Segment Start: Material shown

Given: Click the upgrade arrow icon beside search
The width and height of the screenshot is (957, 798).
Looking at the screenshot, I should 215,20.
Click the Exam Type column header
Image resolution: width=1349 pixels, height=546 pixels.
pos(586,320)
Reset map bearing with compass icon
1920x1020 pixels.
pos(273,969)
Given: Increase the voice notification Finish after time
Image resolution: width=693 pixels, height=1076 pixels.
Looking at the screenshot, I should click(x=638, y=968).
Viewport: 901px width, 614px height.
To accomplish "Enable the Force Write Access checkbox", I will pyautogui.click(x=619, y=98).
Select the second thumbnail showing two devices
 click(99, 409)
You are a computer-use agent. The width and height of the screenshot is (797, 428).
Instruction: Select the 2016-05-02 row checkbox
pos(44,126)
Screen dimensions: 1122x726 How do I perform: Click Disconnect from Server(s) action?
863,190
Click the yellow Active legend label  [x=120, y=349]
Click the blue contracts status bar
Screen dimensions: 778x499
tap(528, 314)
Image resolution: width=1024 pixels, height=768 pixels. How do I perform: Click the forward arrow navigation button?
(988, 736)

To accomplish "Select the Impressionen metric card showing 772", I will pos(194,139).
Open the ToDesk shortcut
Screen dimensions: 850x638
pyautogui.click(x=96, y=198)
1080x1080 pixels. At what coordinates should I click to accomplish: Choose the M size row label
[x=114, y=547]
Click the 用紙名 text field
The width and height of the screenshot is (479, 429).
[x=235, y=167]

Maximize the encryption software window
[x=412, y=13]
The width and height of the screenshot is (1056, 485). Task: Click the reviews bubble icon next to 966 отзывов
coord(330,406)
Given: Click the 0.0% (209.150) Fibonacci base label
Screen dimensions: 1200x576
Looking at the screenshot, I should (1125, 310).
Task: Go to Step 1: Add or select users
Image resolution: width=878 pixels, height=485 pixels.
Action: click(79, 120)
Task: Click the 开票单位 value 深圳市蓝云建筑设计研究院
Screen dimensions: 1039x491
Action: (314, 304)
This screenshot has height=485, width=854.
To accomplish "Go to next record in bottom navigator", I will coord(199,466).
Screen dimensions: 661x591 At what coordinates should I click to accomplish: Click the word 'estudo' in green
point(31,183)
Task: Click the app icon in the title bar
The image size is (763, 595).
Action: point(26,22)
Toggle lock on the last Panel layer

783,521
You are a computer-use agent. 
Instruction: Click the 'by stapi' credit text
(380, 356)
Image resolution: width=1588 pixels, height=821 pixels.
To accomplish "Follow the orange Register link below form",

Segment End: Material shown

About this exercise: Reproduce the preceding records exactly and completely.

Finished exercise:
Given: Click the upgrade arrow icon beside search
The width and height of the screenshot is (957, 798).
Looking at the screenshot, I should 215,20.
Click the Exam Type column header
Image resolution: width=1349 pixels, height=546 pixels.
pos(586,320)
Reset map bearing with compass icon
1920x1020 pixels.
pos(273,969)
Given: Increase the voice notification Finish after time
Image resolution: width=693 pixels, height=1076 pixels.
Looking at the screenshot, I should click(x=638, y=968).
Viewport: 901px width, 614px height.
To accomplish "Enable the Force Write Access checkbox", I will pyautogui.click(x=619, y=98).
Select the second thumbnail showing two devices
 click(99, 409)
You are a computer-use agent. The width and height of the screenshot is (797, 428).
Instruction: Select the 2016-05-02 row checkbox
pos(44,126)
Screen dimensions: 1122x726 How do I perform: Click Disconnect from Server(s) action?
863,190
Click the yellow Active legend label  [x=120, y=349]
Click the blue contracts status bar
Screen dimensions: 778x499
tap(528, 314)
Image resolution: width=1024 pixels, height=768 pixels. How do I perform: Click the forward arrow navigation button?
(988, 736)

To accomplish "Select the Impressionen metric card showing 772", I will pos(194,139).
Open the ToDesk shortcut
Screen dimensions: 850x638
pyautogui.click(x=96, y=198)
1080x1080 pixels. At what coordinates should I click to accomplish: Choose the M size row label
[x=114, y=547]
Click the 用紙名 text field
The width and height of the screenshot is (479, 429).
[x=235, y=167]

Maximize the encryption software window
[x=412, y=13]
The width and height of the screenshot is (1056, 485). Task: Click the reviews bubble icon next to 966 отзывов
coord(330,406)
Given: Click the 0.0% (209.150) Fibonacci base label
Screen dimensions: 1200x576
Looking at the screenshot, I should (1125, 310).
Task: Go to Step 1: Add or select users
Image resolution: width=878 pixels, height=485 pixels.
Action: click(79, 120)
Task: Click the 开票单位 value 深圳市蓝云建筑设计研究院
Screen dimensions: 1039x491
Action: (314, 304)
This screenshot has height=485, width=854.
To accomplish "Go to next record in bottom navigator", I will coord(199,466).
Screen dimensions: 661x591 At what coordinates should I click to accomplish: Click the word 'estudo' in green
point(31,183)
Task: Click the app icon in the title bar
The image size is (763, 595).
Action: point(26,22)
Toggle lock on the last Panel layer

783,521
You are a computer-use agent. 
Instruction: Click the 'by stapi' credit text
(380, 356)
Image resolution: width=1588 pixels, height=821 pixels.
To accomplish "Follow the orange Register link below form",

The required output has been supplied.